I would second the suggestion that you contact your local Children's Centre.
Also, on a different note: staple your notes from your previous hospital to your notes of your new hospital!! I moved towns at 35 weeks and during labour my two sets of notes were separated - my new hospital notes said that there were no scan pics, but they were all in the old notes. So make sure that they are kept together
where abouts are you roughly?
maybe close enough to meet a mumsnetter for coffee?
or look in [whispers] netmums
or find your local NCT bumps and babes group and take you and your bump along.
Do you have an aqua-natal class. a few of us who were shy before then found ourselves on the same NCT class, along with another girl, due the same time, but not on NCT class. we now have a regular starbucks after our nct class and plan to meet up afterwards with our babies. though many of us are nearly there now and even those least pregnant have < a month!
I sympathise as I knew no one when pregnant with my first. Did meet people through NCT antenatal, but met whole different (much nicer) NCT crowd through their postnatal tea group (which was free run by local Mums). Once you're a member you can access these groups if they're available. Also breastfeeding cafe was lovely in tear-filled first weeks, and pregnancy yoga classes were good although found people didn't talk much.

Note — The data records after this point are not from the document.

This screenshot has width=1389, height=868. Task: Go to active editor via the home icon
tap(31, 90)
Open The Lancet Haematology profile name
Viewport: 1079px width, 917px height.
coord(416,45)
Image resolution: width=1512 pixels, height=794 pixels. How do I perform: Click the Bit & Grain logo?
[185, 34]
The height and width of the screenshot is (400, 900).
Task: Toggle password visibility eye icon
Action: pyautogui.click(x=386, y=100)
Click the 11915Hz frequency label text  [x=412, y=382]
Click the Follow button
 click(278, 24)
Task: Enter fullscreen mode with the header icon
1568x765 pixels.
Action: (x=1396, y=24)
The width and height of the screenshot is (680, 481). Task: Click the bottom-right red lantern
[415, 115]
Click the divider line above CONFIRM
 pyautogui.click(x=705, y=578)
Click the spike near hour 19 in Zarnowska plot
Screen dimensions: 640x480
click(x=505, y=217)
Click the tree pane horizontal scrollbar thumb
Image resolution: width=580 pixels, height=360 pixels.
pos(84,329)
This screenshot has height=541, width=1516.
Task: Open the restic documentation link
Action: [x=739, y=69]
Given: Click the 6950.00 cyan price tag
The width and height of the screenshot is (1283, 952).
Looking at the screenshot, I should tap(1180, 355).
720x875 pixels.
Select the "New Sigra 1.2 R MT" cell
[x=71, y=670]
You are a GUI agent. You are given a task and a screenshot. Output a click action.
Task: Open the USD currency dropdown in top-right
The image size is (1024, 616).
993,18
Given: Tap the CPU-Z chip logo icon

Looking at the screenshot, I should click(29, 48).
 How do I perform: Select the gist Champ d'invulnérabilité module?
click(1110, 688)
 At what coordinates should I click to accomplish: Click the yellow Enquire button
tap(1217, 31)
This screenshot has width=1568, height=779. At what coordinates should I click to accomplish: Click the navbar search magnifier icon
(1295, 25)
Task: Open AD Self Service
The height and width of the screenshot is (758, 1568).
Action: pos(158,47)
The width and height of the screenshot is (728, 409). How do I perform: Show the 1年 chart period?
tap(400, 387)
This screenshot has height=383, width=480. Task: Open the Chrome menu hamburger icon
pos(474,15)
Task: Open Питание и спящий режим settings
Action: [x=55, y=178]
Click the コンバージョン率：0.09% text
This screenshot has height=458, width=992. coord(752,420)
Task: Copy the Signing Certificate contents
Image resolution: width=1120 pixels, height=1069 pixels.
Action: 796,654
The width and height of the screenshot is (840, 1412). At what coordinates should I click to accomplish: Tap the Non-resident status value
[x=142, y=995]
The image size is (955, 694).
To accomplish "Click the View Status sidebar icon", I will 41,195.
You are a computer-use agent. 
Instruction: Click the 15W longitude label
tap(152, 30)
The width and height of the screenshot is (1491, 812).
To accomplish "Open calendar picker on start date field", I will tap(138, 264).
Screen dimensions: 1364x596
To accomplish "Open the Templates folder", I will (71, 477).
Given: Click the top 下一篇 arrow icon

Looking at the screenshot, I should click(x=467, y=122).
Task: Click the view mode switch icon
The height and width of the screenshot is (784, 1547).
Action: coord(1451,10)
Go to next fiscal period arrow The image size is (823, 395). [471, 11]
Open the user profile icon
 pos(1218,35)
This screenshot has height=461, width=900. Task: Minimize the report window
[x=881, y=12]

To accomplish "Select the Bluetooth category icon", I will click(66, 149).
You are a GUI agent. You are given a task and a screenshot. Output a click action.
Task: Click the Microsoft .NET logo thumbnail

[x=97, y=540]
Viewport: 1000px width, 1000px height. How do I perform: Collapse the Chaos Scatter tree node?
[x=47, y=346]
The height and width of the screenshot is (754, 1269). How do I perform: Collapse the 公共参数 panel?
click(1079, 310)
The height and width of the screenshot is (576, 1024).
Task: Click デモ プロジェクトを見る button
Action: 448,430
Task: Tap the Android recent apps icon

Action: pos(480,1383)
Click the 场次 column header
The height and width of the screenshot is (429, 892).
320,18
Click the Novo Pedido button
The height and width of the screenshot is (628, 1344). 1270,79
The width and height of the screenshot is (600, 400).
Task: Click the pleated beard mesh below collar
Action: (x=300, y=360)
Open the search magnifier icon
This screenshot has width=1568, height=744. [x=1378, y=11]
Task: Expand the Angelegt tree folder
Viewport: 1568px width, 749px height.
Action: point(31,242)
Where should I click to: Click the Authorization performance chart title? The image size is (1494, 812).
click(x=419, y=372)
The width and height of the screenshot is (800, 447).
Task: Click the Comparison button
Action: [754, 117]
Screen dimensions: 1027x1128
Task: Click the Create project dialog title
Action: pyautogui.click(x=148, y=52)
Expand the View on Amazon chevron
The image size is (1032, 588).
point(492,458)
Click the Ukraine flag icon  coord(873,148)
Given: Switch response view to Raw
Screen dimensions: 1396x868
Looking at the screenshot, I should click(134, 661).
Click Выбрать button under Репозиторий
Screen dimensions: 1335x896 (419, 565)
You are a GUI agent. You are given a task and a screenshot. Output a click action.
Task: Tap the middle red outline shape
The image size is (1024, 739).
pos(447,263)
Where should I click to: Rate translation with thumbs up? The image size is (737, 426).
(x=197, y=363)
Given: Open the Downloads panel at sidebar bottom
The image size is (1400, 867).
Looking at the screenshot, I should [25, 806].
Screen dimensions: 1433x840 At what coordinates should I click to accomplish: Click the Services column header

Its funny but once you have a baby EVERY woman (almost) with a baby same age will talk to you and you'll have no trouble meeting people!
In my area you don't need to be an NCT member to go to the coffee mornings, you just need to email the area contact listed on the NCT website and ask her what's on. Don't know if other areas work differently. At ours pg women are welcome but they are mostly aimed at new parents as they take place in the day when many pg women are still at work.
I moved to a different country when I was pregnant with my first so yes, have experienced a similar isolating experience! Great ideas here. If you are thinking of breastfeeding & it is your first baby it might be worth looking into bf support groups in the area. They may even have a bf workshop for pregnant women & partners to help prepare. I did one & went to a support meeting before I had the baby & it really helped to be a bit familiar with it all as it was one of the first places I went with baby, as they are obviously used to new mums & you don't have to stand on ceremony at all in that kind of environment.
Flowerdems you have been on my mind! I hope things are progressing well for you. I hope you don't mind me resurrecting your thread and posting in case you or others on here find it helpful.
Whilst NCT things aren't the be all and end all for new-mummy-socialising, I don't know if you knew some branches also do post-natal "early days" courses?
If you're still making friends in the area (and, frankly, if it sounds like your sort of thing) you may find something like this helpful: a space to talk through your feelings and get advice around debriefing the birth experience, feeding, sleeping, relationships etc. I am a navel gazer for a living and tend to prefer to "talk things through" rather than "think things through" so I appreciated having somewhere I could go and talk about this in a way I didn't feel comfortable doing so with my new friends, my mum or my DH. I thought the social benefits were somewhat oversold (there were only 3 of us in the end on my programme), but as a way of getting out of the house, normalising my experiences, and having a trained course leader and experienced, independent person encouraging me, I found it helpful.